(SOURCE INFORMATION)
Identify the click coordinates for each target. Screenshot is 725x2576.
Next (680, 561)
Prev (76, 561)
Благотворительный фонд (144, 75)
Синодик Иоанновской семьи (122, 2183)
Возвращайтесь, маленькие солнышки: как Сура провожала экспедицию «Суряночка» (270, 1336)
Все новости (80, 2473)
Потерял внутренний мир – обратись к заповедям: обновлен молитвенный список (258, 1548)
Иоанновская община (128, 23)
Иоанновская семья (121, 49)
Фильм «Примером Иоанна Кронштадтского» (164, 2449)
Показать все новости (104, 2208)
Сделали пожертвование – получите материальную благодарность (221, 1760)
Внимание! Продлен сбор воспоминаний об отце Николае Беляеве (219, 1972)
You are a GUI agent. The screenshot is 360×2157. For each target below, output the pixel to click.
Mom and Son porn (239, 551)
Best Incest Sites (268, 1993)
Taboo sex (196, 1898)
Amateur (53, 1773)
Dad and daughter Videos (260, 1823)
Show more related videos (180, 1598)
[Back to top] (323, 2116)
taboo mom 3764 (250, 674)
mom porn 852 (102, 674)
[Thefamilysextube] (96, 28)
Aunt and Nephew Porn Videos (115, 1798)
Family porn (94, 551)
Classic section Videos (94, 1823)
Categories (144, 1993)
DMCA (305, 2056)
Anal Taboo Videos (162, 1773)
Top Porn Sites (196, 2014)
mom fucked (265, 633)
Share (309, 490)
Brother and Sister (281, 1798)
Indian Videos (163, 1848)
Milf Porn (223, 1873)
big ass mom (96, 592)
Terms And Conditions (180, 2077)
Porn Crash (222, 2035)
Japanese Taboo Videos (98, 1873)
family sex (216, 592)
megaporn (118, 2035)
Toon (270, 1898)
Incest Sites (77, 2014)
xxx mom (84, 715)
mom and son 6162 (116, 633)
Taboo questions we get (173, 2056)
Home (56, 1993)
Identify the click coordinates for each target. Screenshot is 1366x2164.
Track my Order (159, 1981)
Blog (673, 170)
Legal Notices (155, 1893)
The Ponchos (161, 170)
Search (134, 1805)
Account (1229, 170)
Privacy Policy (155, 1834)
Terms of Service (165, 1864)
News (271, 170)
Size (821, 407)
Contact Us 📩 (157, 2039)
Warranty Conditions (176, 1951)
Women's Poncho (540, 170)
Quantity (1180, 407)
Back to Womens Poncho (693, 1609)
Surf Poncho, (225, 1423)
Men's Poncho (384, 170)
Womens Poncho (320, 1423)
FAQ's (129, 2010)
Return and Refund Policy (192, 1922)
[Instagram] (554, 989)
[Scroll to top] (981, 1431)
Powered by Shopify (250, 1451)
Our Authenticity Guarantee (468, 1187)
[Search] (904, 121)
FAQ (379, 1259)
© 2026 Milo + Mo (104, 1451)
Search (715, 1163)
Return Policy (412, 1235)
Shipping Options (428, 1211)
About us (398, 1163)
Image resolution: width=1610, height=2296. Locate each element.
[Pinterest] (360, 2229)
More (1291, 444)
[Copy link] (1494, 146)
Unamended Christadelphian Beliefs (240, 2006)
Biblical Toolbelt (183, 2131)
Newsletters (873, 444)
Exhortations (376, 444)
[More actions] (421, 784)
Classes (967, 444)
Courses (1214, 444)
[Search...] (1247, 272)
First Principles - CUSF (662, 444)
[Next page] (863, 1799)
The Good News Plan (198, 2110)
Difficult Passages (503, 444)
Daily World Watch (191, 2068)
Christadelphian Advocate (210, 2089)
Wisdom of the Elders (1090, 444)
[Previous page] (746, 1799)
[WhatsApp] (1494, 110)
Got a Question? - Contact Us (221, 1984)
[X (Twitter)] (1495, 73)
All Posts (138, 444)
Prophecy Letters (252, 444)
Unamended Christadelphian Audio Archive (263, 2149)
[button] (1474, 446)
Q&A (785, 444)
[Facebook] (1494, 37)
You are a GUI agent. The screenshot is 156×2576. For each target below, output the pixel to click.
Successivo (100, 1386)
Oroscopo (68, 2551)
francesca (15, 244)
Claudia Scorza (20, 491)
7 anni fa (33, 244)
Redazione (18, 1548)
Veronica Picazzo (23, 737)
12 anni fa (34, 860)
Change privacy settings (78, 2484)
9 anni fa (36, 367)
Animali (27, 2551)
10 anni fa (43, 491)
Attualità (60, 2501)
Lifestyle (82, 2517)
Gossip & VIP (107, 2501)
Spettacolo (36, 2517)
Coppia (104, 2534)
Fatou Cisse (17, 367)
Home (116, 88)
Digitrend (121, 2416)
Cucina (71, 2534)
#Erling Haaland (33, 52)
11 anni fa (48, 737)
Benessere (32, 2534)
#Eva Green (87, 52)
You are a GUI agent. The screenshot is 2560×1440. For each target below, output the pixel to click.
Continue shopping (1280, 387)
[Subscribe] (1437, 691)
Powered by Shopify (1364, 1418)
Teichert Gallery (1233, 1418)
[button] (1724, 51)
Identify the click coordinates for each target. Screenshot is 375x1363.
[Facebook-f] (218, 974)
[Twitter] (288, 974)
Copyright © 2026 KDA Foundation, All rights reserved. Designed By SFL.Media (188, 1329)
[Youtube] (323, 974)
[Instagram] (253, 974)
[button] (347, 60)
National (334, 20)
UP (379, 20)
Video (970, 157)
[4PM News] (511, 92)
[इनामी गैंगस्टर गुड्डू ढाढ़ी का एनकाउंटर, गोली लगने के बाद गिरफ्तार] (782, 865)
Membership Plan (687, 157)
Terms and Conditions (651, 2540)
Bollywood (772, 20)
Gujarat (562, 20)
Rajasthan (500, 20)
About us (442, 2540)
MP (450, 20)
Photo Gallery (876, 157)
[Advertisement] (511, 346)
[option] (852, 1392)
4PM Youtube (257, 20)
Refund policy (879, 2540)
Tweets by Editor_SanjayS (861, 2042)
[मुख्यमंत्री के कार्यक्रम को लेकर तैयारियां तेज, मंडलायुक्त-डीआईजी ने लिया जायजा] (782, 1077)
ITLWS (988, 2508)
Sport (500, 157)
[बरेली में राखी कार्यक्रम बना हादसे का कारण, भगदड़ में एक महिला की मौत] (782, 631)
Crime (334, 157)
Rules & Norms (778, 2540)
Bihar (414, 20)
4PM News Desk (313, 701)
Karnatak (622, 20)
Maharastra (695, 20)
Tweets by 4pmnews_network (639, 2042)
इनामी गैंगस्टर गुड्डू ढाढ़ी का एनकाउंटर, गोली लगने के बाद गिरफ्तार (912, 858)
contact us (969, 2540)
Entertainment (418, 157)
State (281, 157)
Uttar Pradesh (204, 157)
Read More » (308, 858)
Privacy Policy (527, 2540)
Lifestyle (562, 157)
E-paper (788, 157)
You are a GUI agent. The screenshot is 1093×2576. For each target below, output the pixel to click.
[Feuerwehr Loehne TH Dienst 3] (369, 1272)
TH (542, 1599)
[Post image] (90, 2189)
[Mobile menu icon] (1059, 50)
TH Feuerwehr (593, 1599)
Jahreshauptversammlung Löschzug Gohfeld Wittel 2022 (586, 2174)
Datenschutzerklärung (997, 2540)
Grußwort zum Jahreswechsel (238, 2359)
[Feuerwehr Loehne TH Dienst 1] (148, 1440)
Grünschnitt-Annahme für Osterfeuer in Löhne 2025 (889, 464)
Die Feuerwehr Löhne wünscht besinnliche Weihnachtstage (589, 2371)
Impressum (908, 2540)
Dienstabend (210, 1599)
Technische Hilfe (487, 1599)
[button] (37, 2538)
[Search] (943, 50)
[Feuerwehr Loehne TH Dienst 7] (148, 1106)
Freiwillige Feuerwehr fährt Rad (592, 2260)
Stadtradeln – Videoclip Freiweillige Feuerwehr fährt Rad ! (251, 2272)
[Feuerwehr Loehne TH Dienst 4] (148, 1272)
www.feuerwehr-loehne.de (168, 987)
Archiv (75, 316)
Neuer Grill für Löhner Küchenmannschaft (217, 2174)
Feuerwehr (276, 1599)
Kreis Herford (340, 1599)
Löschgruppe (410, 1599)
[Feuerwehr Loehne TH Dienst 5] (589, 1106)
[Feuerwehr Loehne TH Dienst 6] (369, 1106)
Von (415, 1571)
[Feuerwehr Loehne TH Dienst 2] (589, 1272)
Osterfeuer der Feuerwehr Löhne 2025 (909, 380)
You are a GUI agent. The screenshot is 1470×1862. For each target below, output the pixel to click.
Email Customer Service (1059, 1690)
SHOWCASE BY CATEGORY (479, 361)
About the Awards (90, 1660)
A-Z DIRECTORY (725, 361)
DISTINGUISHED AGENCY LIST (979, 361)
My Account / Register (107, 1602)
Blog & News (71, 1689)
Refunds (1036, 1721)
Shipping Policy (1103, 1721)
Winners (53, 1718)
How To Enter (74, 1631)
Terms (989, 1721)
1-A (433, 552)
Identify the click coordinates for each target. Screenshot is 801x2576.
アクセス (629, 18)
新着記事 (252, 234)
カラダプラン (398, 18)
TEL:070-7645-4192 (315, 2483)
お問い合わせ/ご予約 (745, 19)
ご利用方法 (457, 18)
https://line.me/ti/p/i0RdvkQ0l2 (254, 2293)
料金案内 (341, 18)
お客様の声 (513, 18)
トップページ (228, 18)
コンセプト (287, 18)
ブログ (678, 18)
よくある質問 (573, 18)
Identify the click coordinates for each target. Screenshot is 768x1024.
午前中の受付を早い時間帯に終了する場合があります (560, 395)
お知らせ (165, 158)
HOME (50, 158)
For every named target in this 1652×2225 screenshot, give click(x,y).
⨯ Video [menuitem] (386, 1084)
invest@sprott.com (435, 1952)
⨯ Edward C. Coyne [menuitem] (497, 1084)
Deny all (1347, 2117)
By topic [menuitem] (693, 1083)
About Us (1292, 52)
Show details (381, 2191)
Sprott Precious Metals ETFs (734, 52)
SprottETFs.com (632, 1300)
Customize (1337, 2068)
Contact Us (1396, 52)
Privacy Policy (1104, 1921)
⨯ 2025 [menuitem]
(End SOURCE INFORMATION)
Above are the records; print exactly the lines from the line with "Milf Porn (223, 1873)" to the line with "Taboo questions we get (173, 2056)", including both, and nothing else.

*PROBLEM SOLUTION:*
Milf Porn (223, 1873)
big ass mom (96, 592)
Terms And Conditions (180, 2077)
Porn Crash (222, 2035)
Japanese Taboo Videos (98, 1873)
family sex (216, 592)
megaporn (118, 2035)
Toon (270, 1898)
Incest Sites (77, 2014)
xxx mom (84, 715)
mom and son 6162 (116, 633)
Taboo questions we get (173, 2056)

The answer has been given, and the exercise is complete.